THE DAY OF THE MOON

By Graciela Limon
Houston: Arte Publico Press, 1999
ISBN # 1-55885-274-3-PBK
228 pages

Comments by Bob Corbett
October 2008

A powerful, sad and brilliant saga of a family over three generations engulfing two cultures. Graciela Limon follows the Betacourt family from Mexico of the 1880s to Los Angeles of 1964. The key figure who spans this whole novel is Dom Flavio Betancourt who rose from being a grocer’s son to being a rich and powerful land baron.
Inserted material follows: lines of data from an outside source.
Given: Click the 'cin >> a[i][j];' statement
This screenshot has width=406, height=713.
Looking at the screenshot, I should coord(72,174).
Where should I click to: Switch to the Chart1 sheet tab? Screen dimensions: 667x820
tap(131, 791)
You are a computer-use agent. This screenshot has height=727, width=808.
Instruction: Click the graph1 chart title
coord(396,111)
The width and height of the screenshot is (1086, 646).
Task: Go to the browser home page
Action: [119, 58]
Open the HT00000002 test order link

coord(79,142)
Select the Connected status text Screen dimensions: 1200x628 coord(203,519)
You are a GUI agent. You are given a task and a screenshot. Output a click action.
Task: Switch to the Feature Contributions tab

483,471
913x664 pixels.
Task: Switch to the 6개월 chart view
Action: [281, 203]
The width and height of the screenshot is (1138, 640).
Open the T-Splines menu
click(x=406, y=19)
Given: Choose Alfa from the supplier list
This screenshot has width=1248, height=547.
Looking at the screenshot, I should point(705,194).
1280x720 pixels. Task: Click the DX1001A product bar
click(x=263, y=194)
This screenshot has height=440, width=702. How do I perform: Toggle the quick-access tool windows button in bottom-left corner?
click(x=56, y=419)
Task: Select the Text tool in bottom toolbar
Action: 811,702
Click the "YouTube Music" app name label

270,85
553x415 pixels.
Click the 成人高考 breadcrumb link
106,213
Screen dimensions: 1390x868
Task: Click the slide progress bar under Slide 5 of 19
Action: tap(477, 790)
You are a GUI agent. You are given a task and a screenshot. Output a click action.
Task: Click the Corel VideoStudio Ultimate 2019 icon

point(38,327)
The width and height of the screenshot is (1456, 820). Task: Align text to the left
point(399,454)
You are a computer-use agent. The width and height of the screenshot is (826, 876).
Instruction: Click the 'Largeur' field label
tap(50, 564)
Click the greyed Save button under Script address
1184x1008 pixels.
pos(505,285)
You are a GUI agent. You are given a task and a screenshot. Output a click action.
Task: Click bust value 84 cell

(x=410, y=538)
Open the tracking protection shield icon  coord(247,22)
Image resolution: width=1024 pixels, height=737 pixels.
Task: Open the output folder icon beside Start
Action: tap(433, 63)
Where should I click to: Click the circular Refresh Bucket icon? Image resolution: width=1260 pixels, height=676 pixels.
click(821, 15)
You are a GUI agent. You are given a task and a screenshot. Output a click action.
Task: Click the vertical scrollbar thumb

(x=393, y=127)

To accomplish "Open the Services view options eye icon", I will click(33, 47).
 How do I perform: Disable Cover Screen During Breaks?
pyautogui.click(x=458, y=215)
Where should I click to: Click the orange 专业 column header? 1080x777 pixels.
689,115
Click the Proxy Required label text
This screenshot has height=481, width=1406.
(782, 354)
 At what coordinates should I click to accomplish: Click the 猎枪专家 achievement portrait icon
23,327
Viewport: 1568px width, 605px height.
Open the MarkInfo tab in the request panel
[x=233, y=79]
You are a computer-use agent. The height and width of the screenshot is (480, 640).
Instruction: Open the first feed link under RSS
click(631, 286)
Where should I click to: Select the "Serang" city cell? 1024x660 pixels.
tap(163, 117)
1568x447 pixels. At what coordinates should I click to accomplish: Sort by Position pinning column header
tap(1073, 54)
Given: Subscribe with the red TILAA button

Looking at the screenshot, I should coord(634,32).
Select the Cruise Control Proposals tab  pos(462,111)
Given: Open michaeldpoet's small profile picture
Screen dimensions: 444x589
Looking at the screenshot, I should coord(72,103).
Flavio was bound fast to his culture, a vigorous and violent man bent on preserving “face” at all costs.

The Betancourt family experience serious internal splits and troubles, illicit love affairs and tragic lacks of communication and love.

Eventually the lives of the Betancourts interact with the Santiago family, a family of native Mexican Americans, cliff dwellers, steeped in their ancient traditions, uncomfortable in the Western world, but protected and enriched by their ancestral roots, traditions and religion.

Limon’s story is stark and to the point, touching, tragic and painful. Dom Flavio Batancourt is a cruel brute, but as vividly real as though he were a man on one’s own block (albeit in a larger home than most of the rest of us). Most of the other half dozen or so central characters have their lives driven (and generally destroyed) by Flavio’s viciousness and stubbornness.

The novel is seldom pleasant; rather, it is touching, revealing of real human emotions and convincing responses to powerful stimuli. Each character is profound and believable.

Limon takes us deeply into two very different cultures – that of a male/macho dominated culture and the Mexican world of the rich landowner class in the period of 1880-1970 and into Mexican American Indian culture. She does so in a convincing and gripping fashion.

A well-told story, rich in conflict and mystery. I would strongly recommend it to all readers of serious fiction.